By way of example: My favorite magazine is the Skeptical Inquirer. I’ve corresponded several times with the late editor over the years because we had a common friend — the Baha’i artist Mark Tobey.
One of the SI contributors, Susan Blackmore, once wrote: “I’m not allowed to have psychic experiences, I’m a skeptic.” (Ms. Blackmore unknowingly contributed to one of my science fiction novelettes, “Content with the Mysterious”, which appeared in Analog science fiction magazine in 1998.) Another of my correspondents on an atheist website said unequivocally that we should simply discard any idea that came from a religious source without further thought.
These two proponents of logic and reason took an unscientific, irrational stand, limiting their knowledge base and what they were willing to investigate and possibly believe simply because of their preconceived assumptions about how the Universe works.

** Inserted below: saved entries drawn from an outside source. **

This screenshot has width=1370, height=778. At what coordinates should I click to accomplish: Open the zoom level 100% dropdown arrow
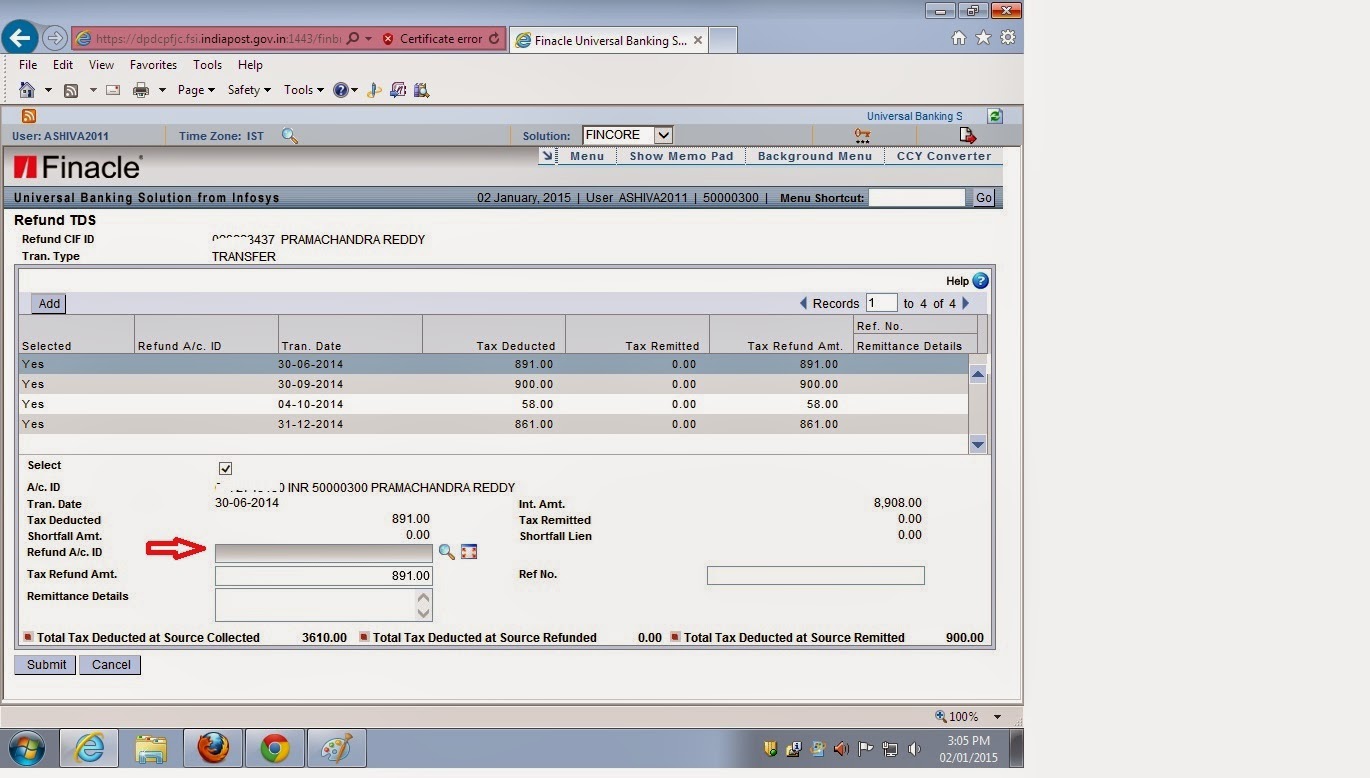[997, 717]
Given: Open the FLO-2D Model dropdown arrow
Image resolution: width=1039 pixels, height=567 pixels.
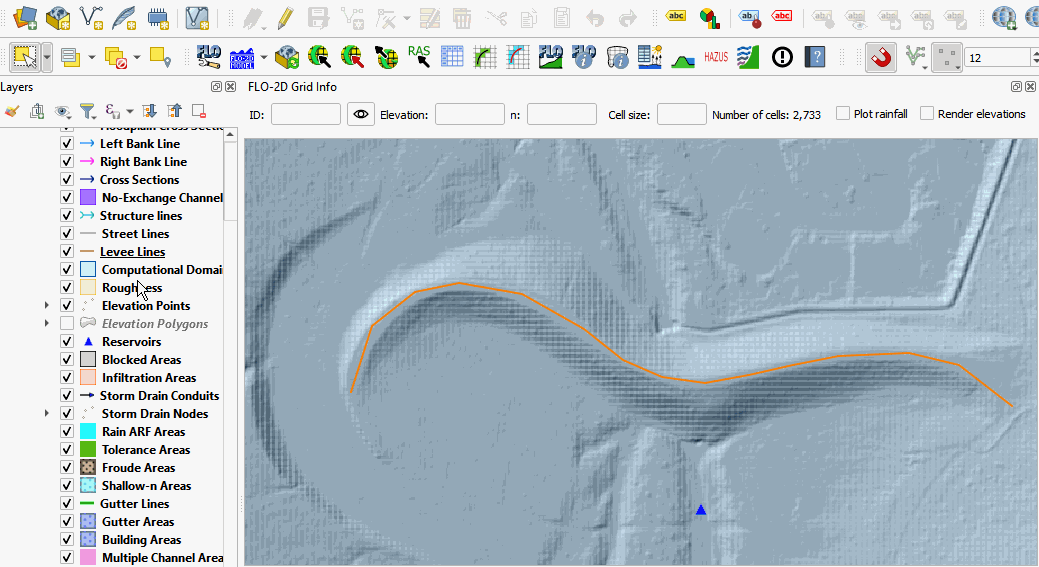Looking at the screenshot, I should click(264, 57).
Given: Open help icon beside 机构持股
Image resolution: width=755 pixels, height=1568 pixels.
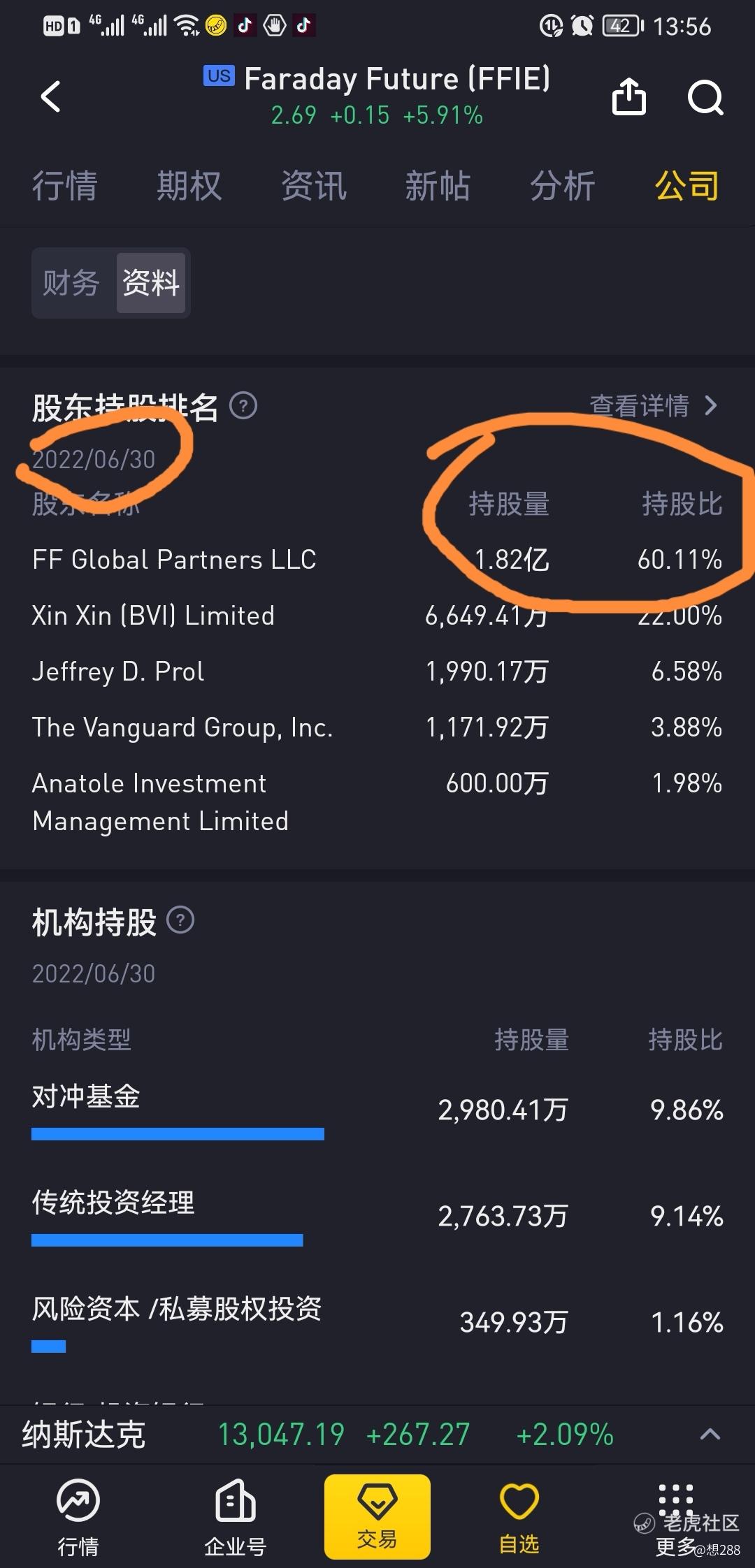Looking at the screenshot, I should tap(180, 920).
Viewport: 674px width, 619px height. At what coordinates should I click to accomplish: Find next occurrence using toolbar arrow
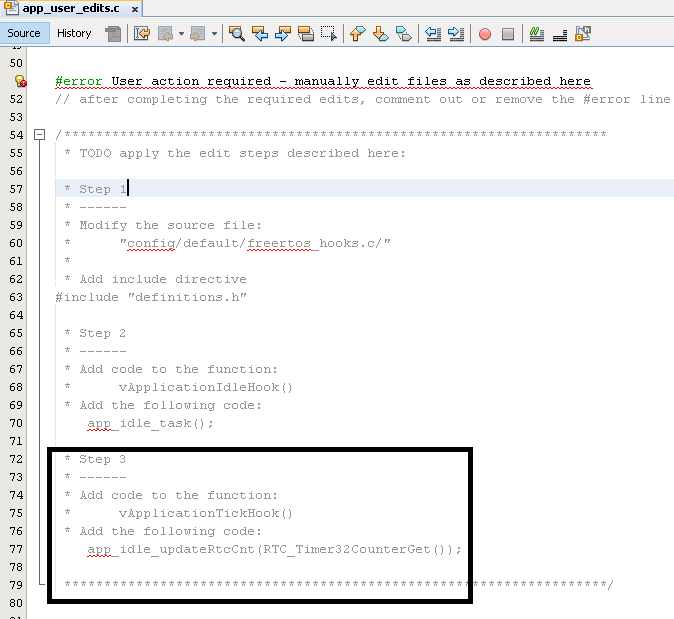click(282, 34)
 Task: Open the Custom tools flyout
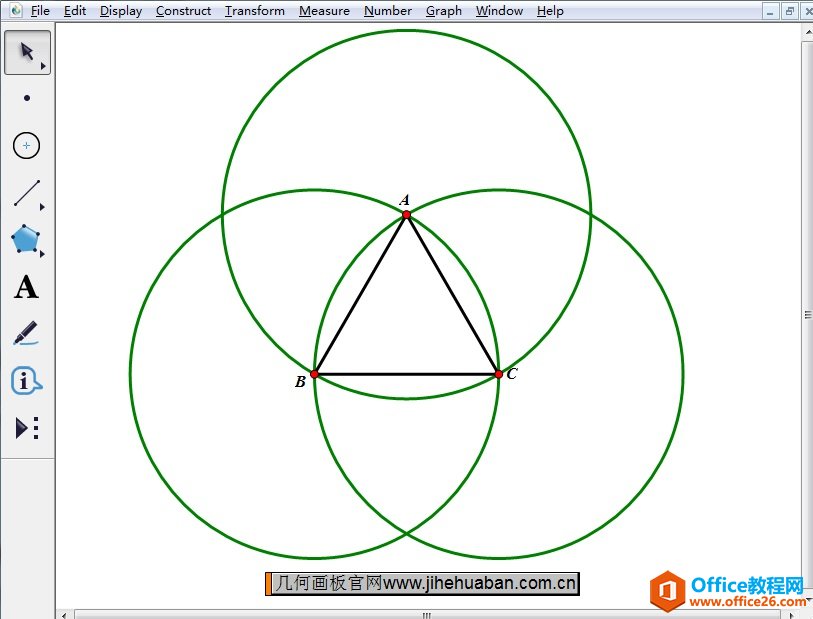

Both spoke about science as if it were a belief system.
Science is not a belief system.
Science is a process that one can and should make use of in learning how the Universe works, regardless of the source of the knowledge, and regardless of whether or not one accepts the existence of a Creator. Baha’is, no matter where they hail from or how much or little formal education they have, are expected to at least try to understand how the Universe works, how human beings work, how to acquire important knowledge.
A foundational tenet of the Baha’i Faith is the harmony of science and religion. In a public talk on 25 April, 1912 in Washington DC, Abdu’l-Baha said that:
The third teaching or principle of Baha’u’llah is that religion and science are in complete agreement. Every religion which is not in accordance with established science is superstition. Religion must be reasonable. If it does not square with reason, it is superstition and without foundation. … God has endowed man with reason that he may perceive what is true. If we insist that such and such a subject is not to be reasoned out and tested according to the established logical modes of the intellect, what is the use of the reason which God has given man?
In another talk given in Cambridge, Massachusetts, the following month, Abdu’l-Baha stated: “Science is an effulgence of the Sun of Reality, the power of investigating and discovering the verities of the universe, the means by which man finds a pathway to God.”
RELATED: Can Science Unravel the Power of Prayer and Meditation?
This is echoed in the writings of William Thomson, 1st Baron Kelvin, the scientist who gave us the Kelvin scale by which we measure absolute temperatures. Kelvin wrote:
Do not be afraid of being free thinkers. If you think strongly enough you will be forced by science to the belief in God, which is the foundation of all Religion. You will find science not antagonistic, but helpful to Religion.
When someone limits the possibilities of what she is “allowed” to experience, or closes off a door to principles that can literally save humanity from itself, can we say that limitation is reasonable or rational? I understand, firsthand, being thrust into experiences I did not want to have because they collided with my sense of reality. But I also understand that simply not allowing myself to experience that collision would be to … well, dodge the issue.
One thing of which I am certain is that I would not want to live in a world in which Buddha had never said in the Dhammapada, “Hatred does not cease by hatred; hatred ceases by love. This is an eternal commandment.”
Or in a world where Baha’u’llah had never told us that:
The best beloved of all things in My sight is Justice; turn not away therefrom if thou desirest Me, and neglect it not that I may confide in thee. By its aid thou shalt see with thine own eyes and not through the eyes of others, and shalt know of thine own knowledge and not through the knowledge of thy neighbor. Ponder this in thy heart; how it behooveth thee to be. Verily justice is My gift to thee and the sign of My loving-kindness. Set it then before thine eyes.